Fidelity susceptibility in the two-dimensional spin-orbit models

TL;DR

This paper investigates quantum phase transitions in two-dimensional spin-orbit models using fidelity susceptibility, revealing different transition orders and demonstrating the method's sensitivity and advantages in characterizing these critical phenomena.

Contribution

It provides new insights into phase transition detection in 2D spin-orbit models using fidelity susceptibility, including analytic expressions and scaling behavior analysis.

Findings

Fidelity susceptibility detects second-order phase transitions with power-law divergence.

Different types of quantum phase transitions are identified in Kitaev-Heisenberg model.

Reduced fidelity susceptibility indicates first-order transitions through scaling violation.

Abstract

We study the quantum phase transitions in the two-dimensional spin-orbit models in terms of fidelity susceptibility and reduced fidelity susceptibility.

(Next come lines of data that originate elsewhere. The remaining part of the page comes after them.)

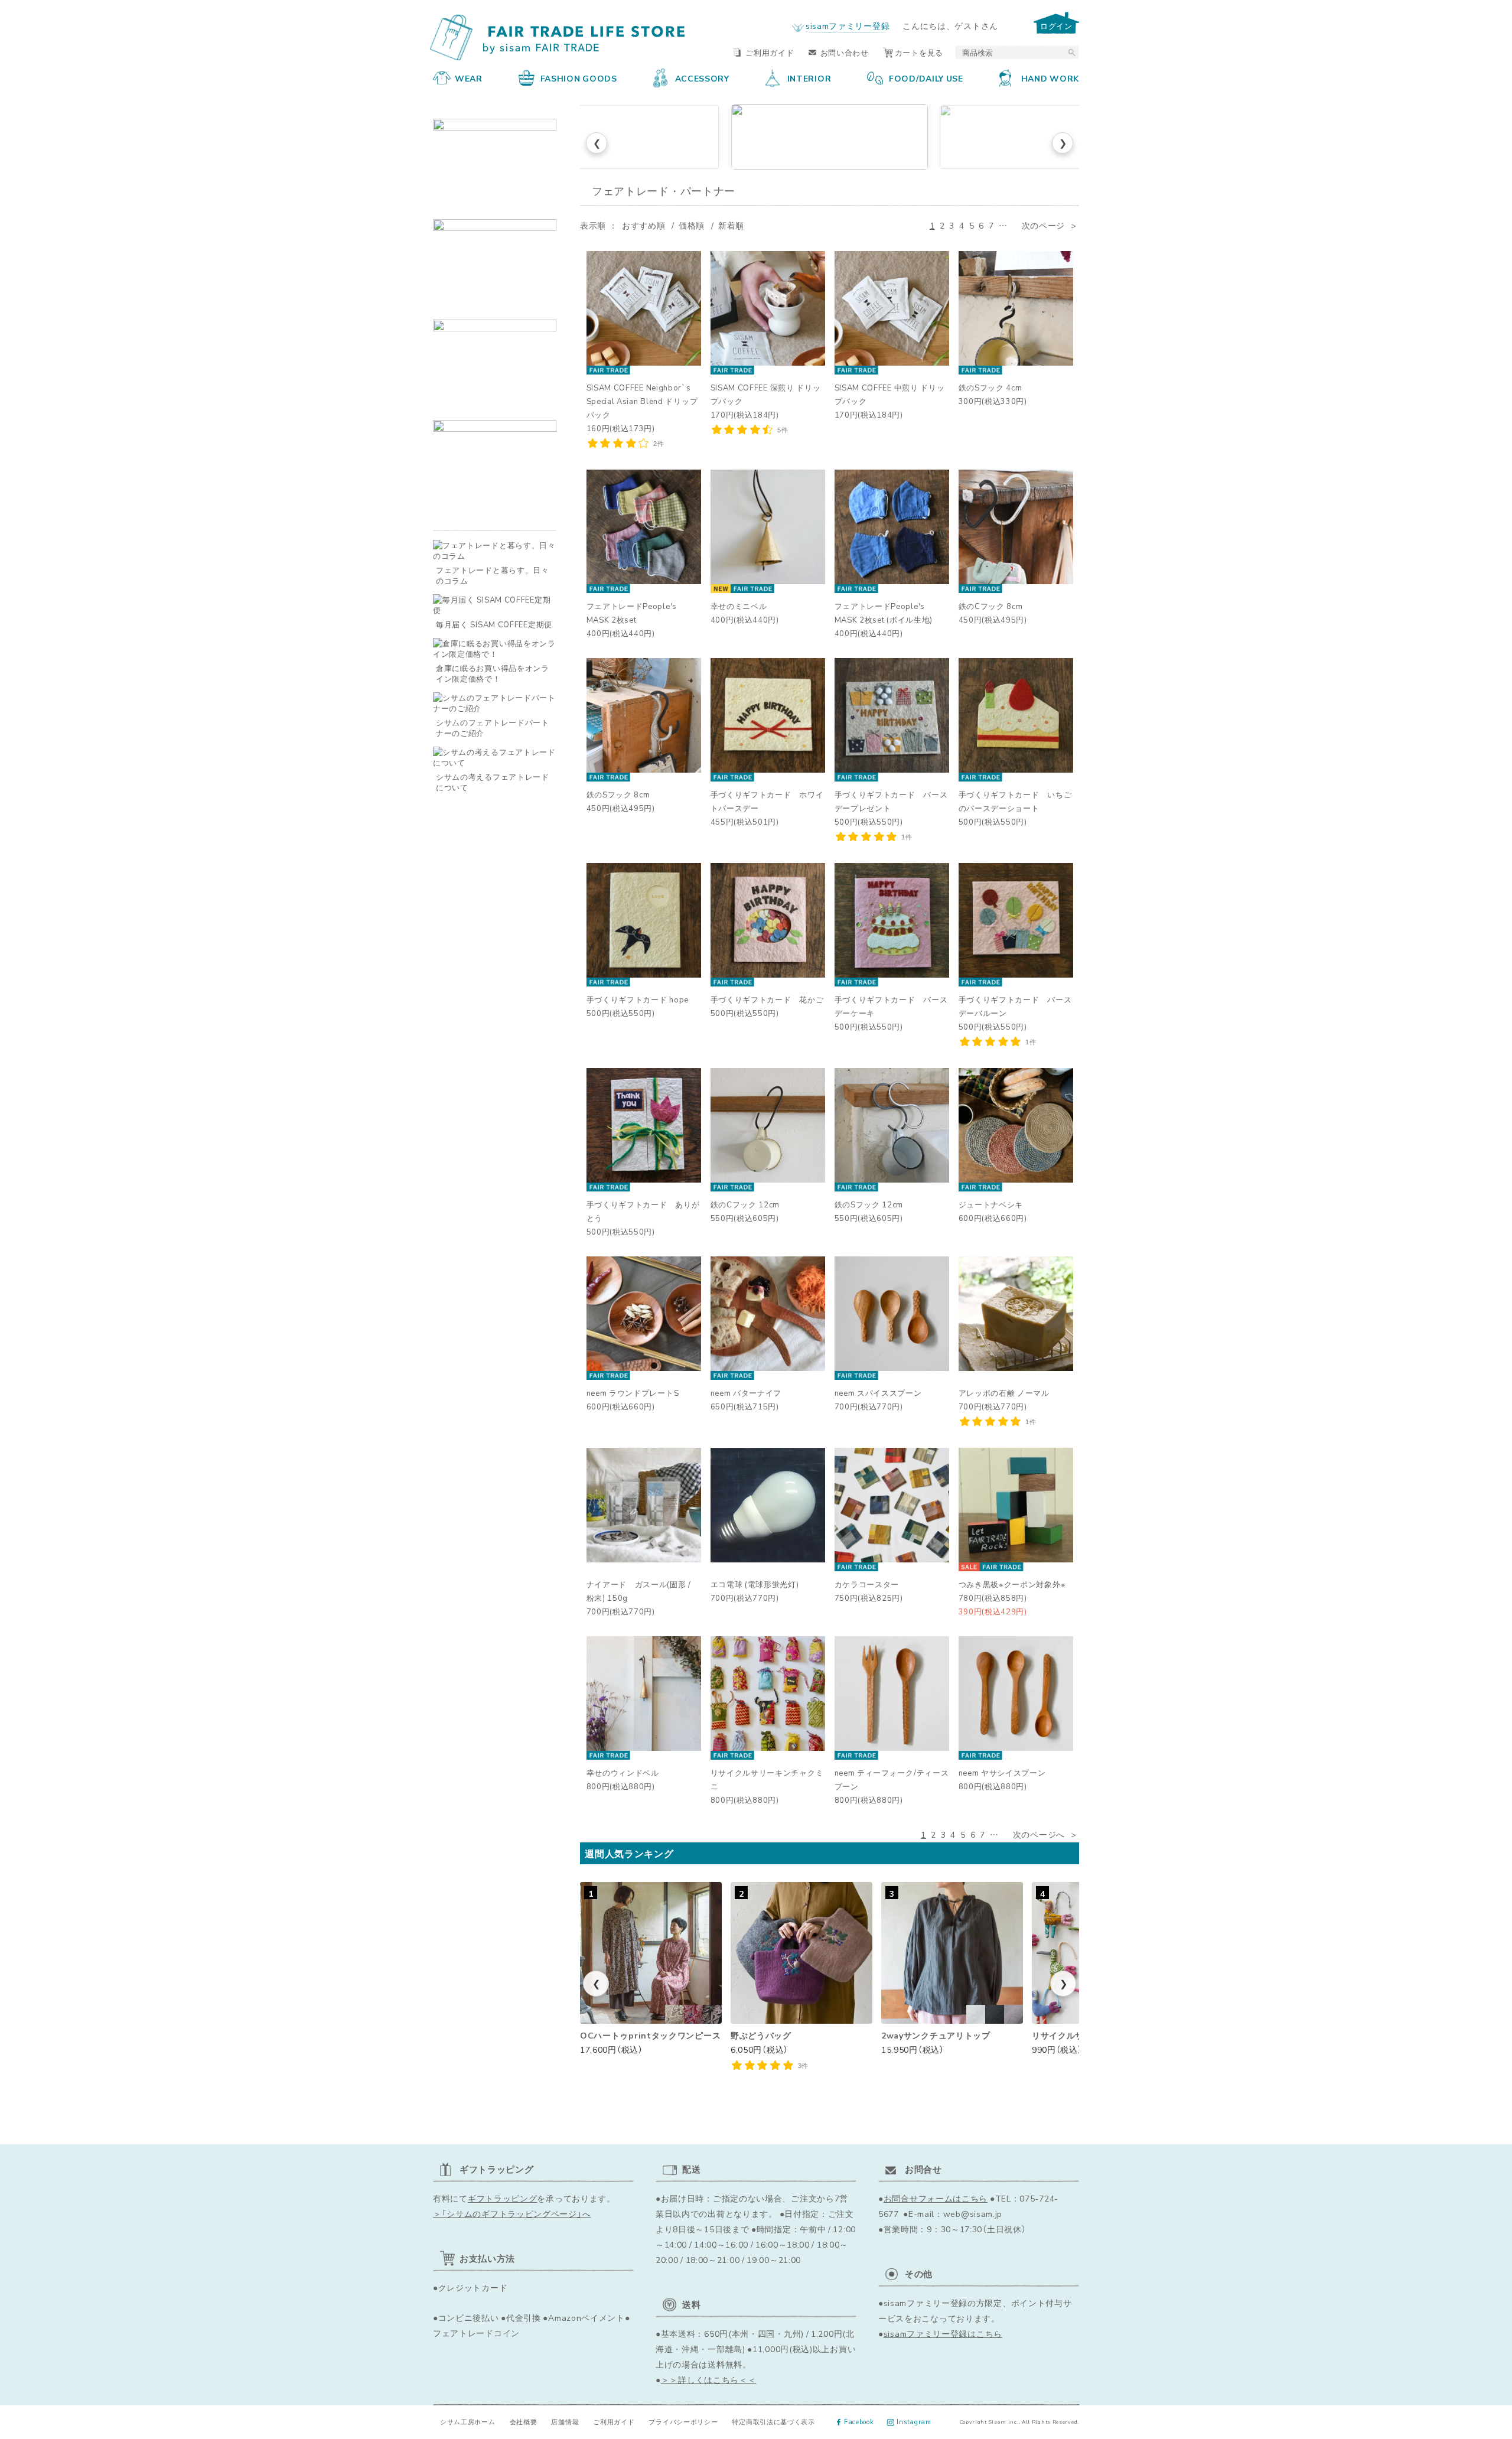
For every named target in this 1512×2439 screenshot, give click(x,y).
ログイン (1056, 25)
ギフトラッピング (502, 2198)
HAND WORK (1050, 78)
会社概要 (523, 2422)
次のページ (1043, 225)
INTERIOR (809, 78)
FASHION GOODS (578, 78)
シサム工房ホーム (468, 2422)
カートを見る (919, 52)
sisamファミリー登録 (847, 25)
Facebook (859, 2422)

An order-to-order phase transition is identified by fidelity susceptibility in the two-dimensional Heisenberg XXZ model with Dzyaloshinsky-Moriya interaction on a square lattice. The finite size scaling of fidelity susceptibility shows a power-law divergence at criticality, which indicates the quantum phase transition is of second order. Two distinct types of quantum phase transitions are witnessed by fidelity susceptibility in Kitaev-Heisenberg model on a hexagonal lattice. We exploit the symmetry of two-dimensional quantum compass model, and obtain a simple analytic expression of reduced fidelity susceptibility. Compared with the derivative of ground-state energy, the fidelity susceptibility is a bit more sensitive to phase transition. The violation of power-law behavior for the scaling of reduced fidelity susceptibility at criticality suggests that the quantum phase transition belongs to a first-order transition. We conclude that fidelity susceptibility and reduced fidelity susceptibility show great advantage to characterize diverse quantum phase transitions in spin-orbit models.